# [Document text]

Covariance: How two variables move together

Covariance

\\text{Cov}(X,Y) = E[(X-\\mu_X)(Y-\\mu_Y)] = E[XY] - E[X]E[Y]

Here,

$\text{Cov}(X,Y)$ =Covariance between X and Y

$\text{Cov} > 0$ : X and Y tend to increase together
$\text{Cov} < 0$ : One increases while the other decreases
$\text{Cov} = 0$ : No linear relationship

Correlation: Normalized covariance (-1 to 1)

Correlation

\\rho(X,Y) = \\frac{\\text{Cov}(X,Y)}{\\sigma_X \\times \\sigma_Y}

Here,

$\rho(X,Y)$ =Correlation coefficient

$\rho = 1$ : Perfect positive correlation
$\rho = -1$ : Perfect negative correlation
$\rho = 0$ : No linear correlation

Joint, Marginal, and Conditional Distributions

Joint Distribution: $P(X=x, Y=y)$ — probability of both happening simultaneously

Marginal Distribution: Get one variable by summing/integrating out the other

Marginal Distribution

P(X=x) = \\sum_y P(X=x, Y=y)

Here,

$P(X=x)$ =Marginal probability

Conditional Distribution: Probability of one variable given another

Conditional Distribution

P(X|Y=y) = \\frac{P(X, Y=y)}{P(Y=y)}

Here,

$P(X|Y=y)$ =Conditional probability

Independence:

ℹ️ Independence

X and Y are independent if:

P(X,Y) = P(X) \\times P(Y) \\quad \\text{for all } X, Y

Central Limit Theorem (CLT)

ThCentral Limit Theorem

No matter what distribution your data follows, the distribution of sample means approaches a normal distribution as sample size increases.

CLT Statement

\\bar{X} \\sim \\text{approximately } N\\left(\\mu, \\frac{\\sigma^2}{n}\\right) \\text{ for large } n

Here,

$\bar{X}$ =Sample mean
$n$ =Sample size

💡 Why this is HUGE

It explains why the normal distribution appears everywhere
It allows us to make confidence intervals
It justifies hypothesis testing
It works regardless of the original distribution!

Rule of thumb: $n \geq 30$ is usually enough for the CLT to kick in.

Maximum Likelihood Estimation (MLE)

The Idea: Given some data, find the parameters that make the data MOST probable.

Likelihood Function

L(\\theta) = P(\\text{data} | \\theta) = \\prod_i P(x_i | \\theta)

Here,

$\theta$ =Parameters to estimate

Log-likelihood: $\log L(\theta) = \sum_i \log P(x_i | \theta)$ (easier to work with)

MLE: $\hat{\theta} = \arg\max_\theta \log L(\theta)$

📝Example: MLE for Coin Flip

Data: H, H, T, H, H, T, H (5 heads, 2 tails) $P(H) = p$ , $P(T) = 1-p$

L(p) = p^5 \\times (1-p)^2

\\log L(p) = 5\\log(p) + 2\\log(1-p)

\\frac{d}{dp}[\\log L(p)] = \\frac{5}{p} - \\frac{2}{1-p} = 0

5(1-p) = 2p

5 - 5p = 2p

5 = 7p

\\hat{p} = \\frac{5}{7} \\approx 0.714

Applications in AI:

Logistic regression uses MLE
Training neural networks with cross-entropy loss ≡ MLE
Gaussian Mixture Models use MLE (via EM algorithm)

# [Data shown]

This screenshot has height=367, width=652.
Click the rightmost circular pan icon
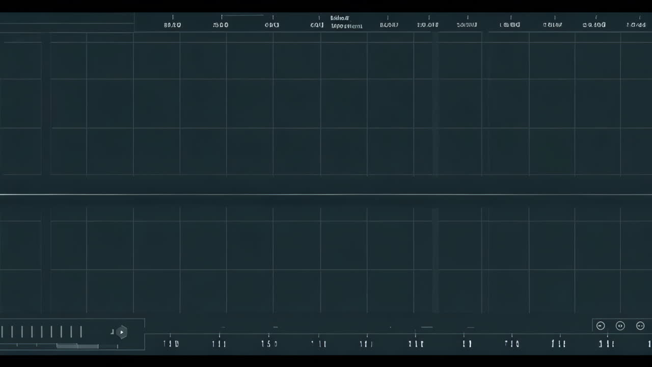coord(640,326)
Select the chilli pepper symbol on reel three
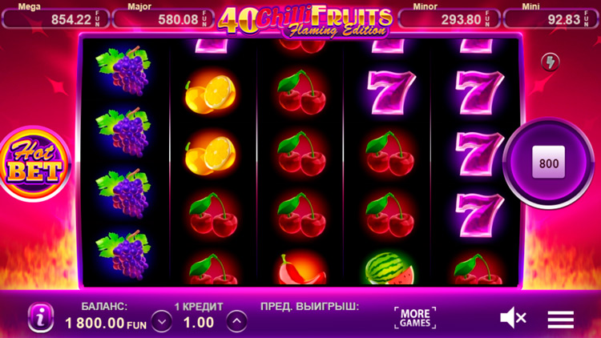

# [Task instructions]
[A] In the statistics notes, what sample size is usually enough for the Central Limit Theorem to apply?
[B] Carry on the statistics notes from their final line.

# [Responses to the exercise]
[A] A sample size of n ≥ 30 is usually enough.

[B]
Common Probability Mistakes

⚠️ Common Mistakes

Base rate neglect: Ignoring prior probability (the medical test example)
Confusion of the inverse: $P(A|B) \neq P(B|A)$
Gambler's belief: Past events don't affect independent events
Small sample bias: Small samples can look very different from the population
Correlation ≠ Causation: Two things moving together doesn't mean one causes the other

📋Key Takeaways

Probability quantifies uncertainty from 0 to 1. $P(\text{event}) = \frac{\text{favorable outcomes}}{\text{total outcomes}}$ is the foundation for all statistical reasoning in AI.
Bayes' Theorem reverses conditional probabilities. $P(A|B) = \frac{P(B|A) \times P(A)}{P(B)}$ lets you update beliefs with evidence — the engine behind Naive Bayes classifiers and Bayesian optimization.
The Normal Distribution is everywhere. $f(x) = \frac{1}{\sigma\sqrt{2\pi}} e^{-\frac{(x-\mu)^2}{2\sigma^2}}$ with the 68-95-99.7 rule: most data falls within 3 standard deviations of the mean.
The Central Limit Theorem explains why normality appears everywhere. Sample means approach a normal distribution $\bar{X} \sim N\left(\mu, \frac{\sigma^2}{n}\right)$ regardless of the underlying distribution — the theoretical basis for confidence intervals and hypothesis testing.
MLE finds the parameters that maximize data likelihood. $\hat{\theta} = \arg\max_\theta \sum_i \log P(x_i | \theta)$ — used in logistic regression, training with cross-entropy loss, and Gaussian Mixture Models.
Independence means $P(X,Y) = P(X) \times P(Y)$ . Understanding when variables are independent vs. correlated is critical for feature selection and avoiding spurious patterns in data.